I've been reading Bill Prentz's web site about DC.

He is very emphatic that 1000 cfm is necessary to collect the fine dust which can be a health hazard. And to achieve 1000 cfm, a 4 inch hose will not work. My primary concern is a table saw. Has anyone outfitted a table saw with a six inch outlet? How did it work out? thanks


----------



## 4thStreet (Mar 2, 2013)

....


----------



## Fred Hargis (Apr 28, 2012)

I also have a 6" connection to the bottom of my Unisaw. That's hooked to a Oneida SDG, and the cabinet stays very clean. There is a 4" take off to the overblade guard as well, until I added that I still had a lot of sawdust kicking out of it.


----------



## rrbrown (Feb 15, 2009)

dhafelein said:


> I've been reading Bill Prentz's web site about DC.
> 
> He is very emphatic that 1000 cfm is necessary to collect the fine dust which can be a health hazard. And to achieve 1000 cfm, a 4 inch hose will not work. My primary concern is a table saw. Has anyone outfitted a table saw with a six inch outlet? How did it work out? thanks


First off Welcome to the forum. 

Your question lacks important facts to get good answers.
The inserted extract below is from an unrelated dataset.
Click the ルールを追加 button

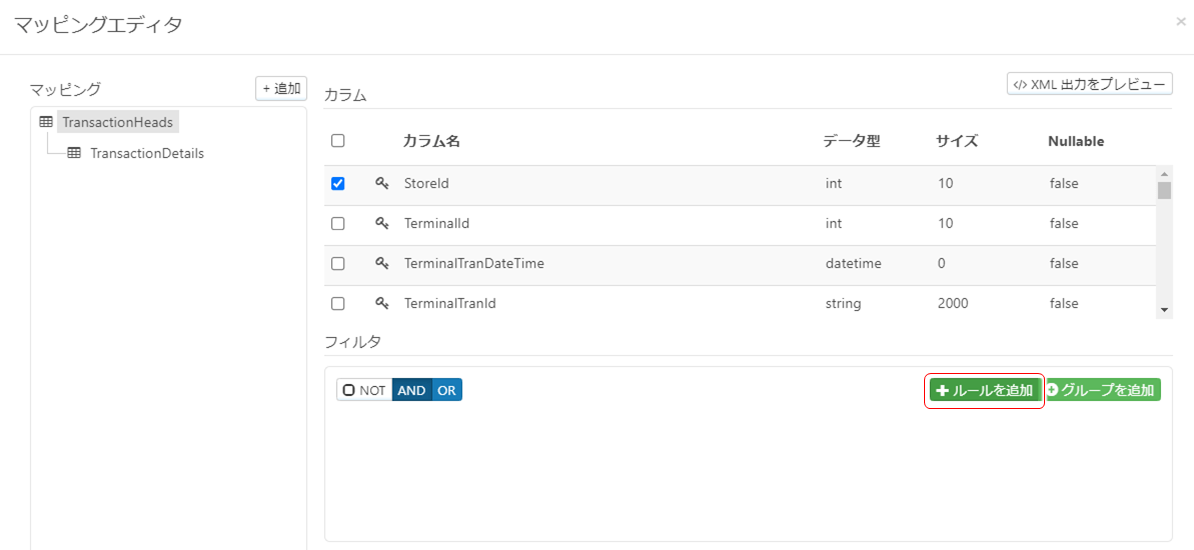[x=985, y=390]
Type/size of DC system? 6" connections on a 1.5 hp DC would be useless.

How long of a run and what type of duct work? Smooth pipe and short runs or better.



Fred Hargis said:


> I also have a 6" connection to the bottom of my Unisaw. That's hooked to a Oneida SDG, and the cabinet stays very clean. There is a 4" take off to the overblade guard as well, until I added that I still had a lot of sawdust kicking out of it.


What Hp system do you have? If your running a 6" and 4" Duct at a time the main duct would have to be 7" or larger. If not your losing efficiency.


----------



## davehafelein (Feb 17, 2013)

To rrbrown, thanks for your comment. At this time I do not have the hardware. I have been looking at table saws and have decided on a Ridgid R 4512 due to the limited size and quantity of the projects I intend to make. Haven't decided on a dust collector yet. Been looking at a 1.5 hp Jet or Delta with a Wynn nano filter cartridge. Discharge to outside is not feasible for me. The Jet has a Six inch port. Don't know about the Delta. Am also wondering if anyone has hooked up two four inch hoses to a single table saw, in order to increase the cfm.


----------